▶ _REQUIREMENT A_: From the guest post about advocacy and a loved one, list the behaviors that made the writer and her stepmother know what had to be done.
▶ _REQUIREMENT B_: In the guest post about advocacy and a loved one, what else did the observational scans show besides the diagnosis?
▶ _REQUIREMENT C_: Extend the guest post about advocacy and a loved one, starting right after its last line.

▶ _PASSAGE PROVIDED_:
==================================================
Advocacy and Your Loved One

Advocacy and Your Loved One

Guest Post by Tiffany Marcum
March 2020

After sudden bizarre verbal declarations, lack of boundary with strangers, and wandering away, my stepmother and I knew what had to be done. He lost employment due to a lack of executive function, yet he was still undiagnosed. Stepmother and I worked and after certain statements, he couldn’t be safely left home alone. A local day program accommodated our needs and he enjoyed going. His speech, however, went from bizarre and hurtful, to stutter. Medical evaluations began with primary care and very empathetic to our concerns.

“Mr. Marcum,” the doctor began, “Do you know why you’re here today?”
“THEY think I am sick or something!” He pointed at us and folded his arms standoffishly.
“Can you tell me who they are?”
“My daughter and my wife,” he said confidently. We sighed in relief.
“What would you like to talk about today, Mr. Marcum?”
“Snow. It’s snowing outside. See?” The sad reality was a mild, rainy, winter day

That was our cue to use indoor voices and express concerns to the doctor. Ultimately we left with some blood work results that seemed normal, aside from his lifelong hereditary struggle with high cholesterol. The referral to the local Neurologist lead us down the path to diagnosis, after referred for observation at Wake Forest, NC.: Frontotemporal Lobe Dementia. The observational scans also showed that he had two mini-strokes

“He’s only 58 years old! How? Why?”
==================================================
▶ _SUPPLIED RECORDS_:
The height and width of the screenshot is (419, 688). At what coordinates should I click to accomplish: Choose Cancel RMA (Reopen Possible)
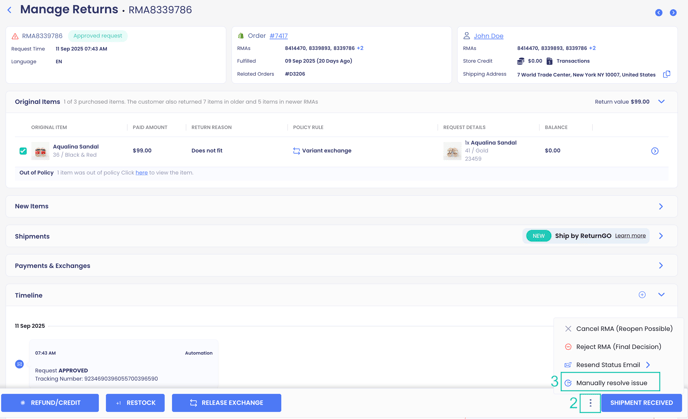pos(623,329)
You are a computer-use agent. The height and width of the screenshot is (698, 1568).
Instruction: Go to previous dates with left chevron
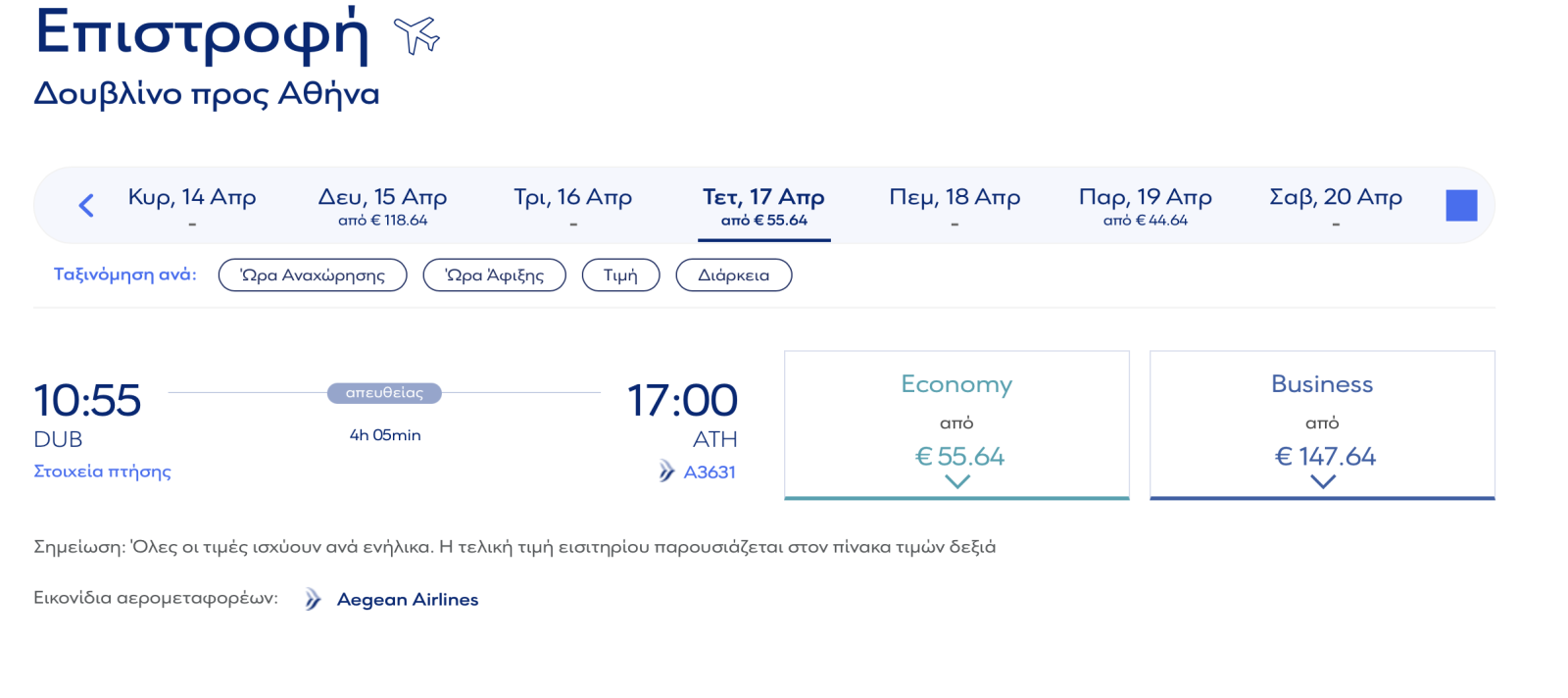pos(86,205)
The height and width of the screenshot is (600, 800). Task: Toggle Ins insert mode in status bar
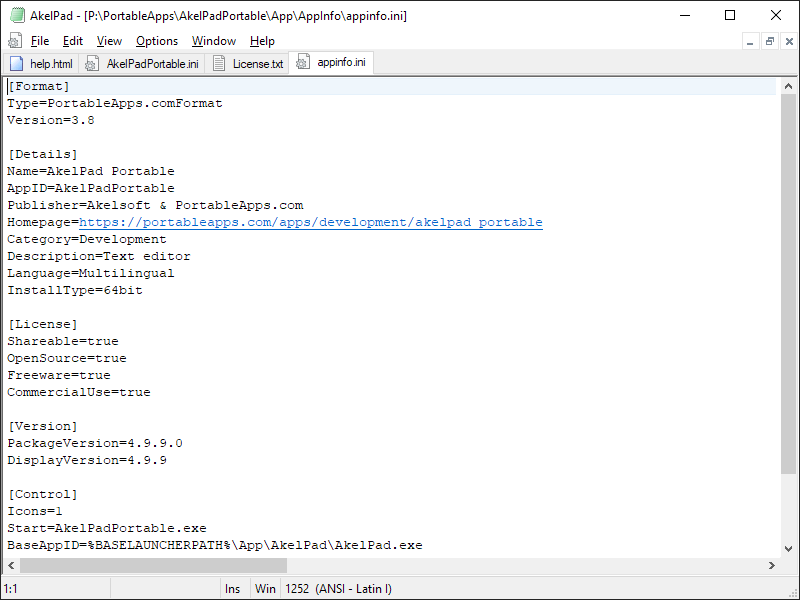tap(233, 589)
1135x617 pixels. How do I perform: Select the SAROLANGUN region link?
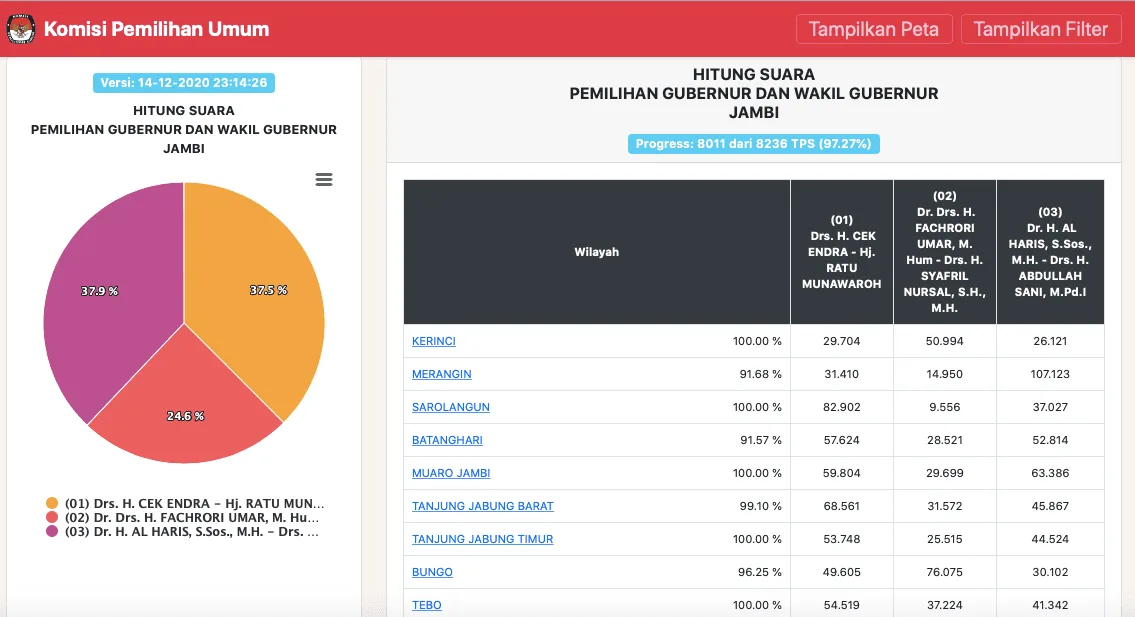click(x=450, y=407)
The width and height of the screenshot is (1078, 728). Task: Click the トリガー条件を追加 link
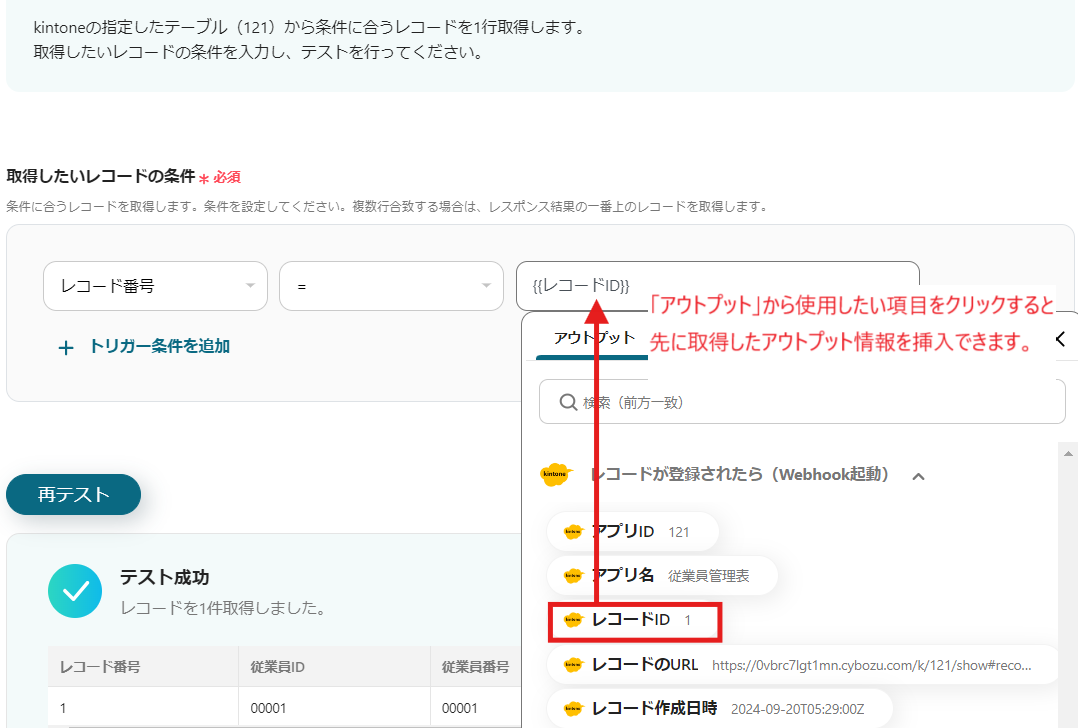pos(159,347)
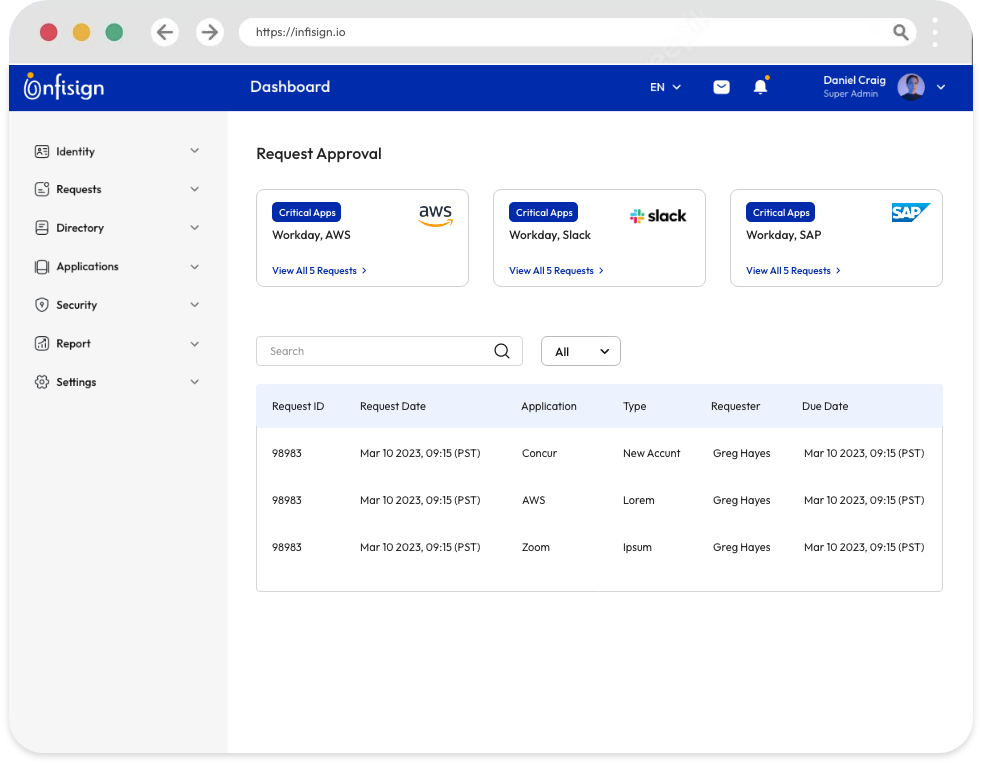This screenshot has width=982, height=765.
Task: Open the Dashboard menu item in the navbar
Action: tap(290, 87)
==================================================
▶ _WRITTEN ANSWER A_:
- Sudden bizarre verbal declarations
- Lack of boundary with strangers
- Wandering away

▶ _WRITTEN ANSWER B_: They showed that he had two mini-strokes.

▶ _WRITTEN ANSWER C_:
The family knew something was wrong, but we were still shocked to hear the D-word. Relief came in knowing what to expect and guard against. As his boredom increased I would try to engage him with a TV program or a familiar physical task.

My experience as a Certified Nurse’s Aide had only shown me that dementia occurs after age 75. I encourage all family, friends, caregivers to follow the path of advocating for your loved one. I know it seems like a lot of useless doctor visits, but it is so worth it to get a diagnosis.

If you notice your loved one complains of stroke-like injury, take them to get checked out.
If/when they exhibit out-of-character speech, take them to primary care for a check-up.
Survey options in your community for daytime senior care, tour and ask questions.

“Dad,” I took his strong hand, “We brought you to the doctor because we love you.”
“I know you both love me, thanks for bringing me.” he kissed my forehead.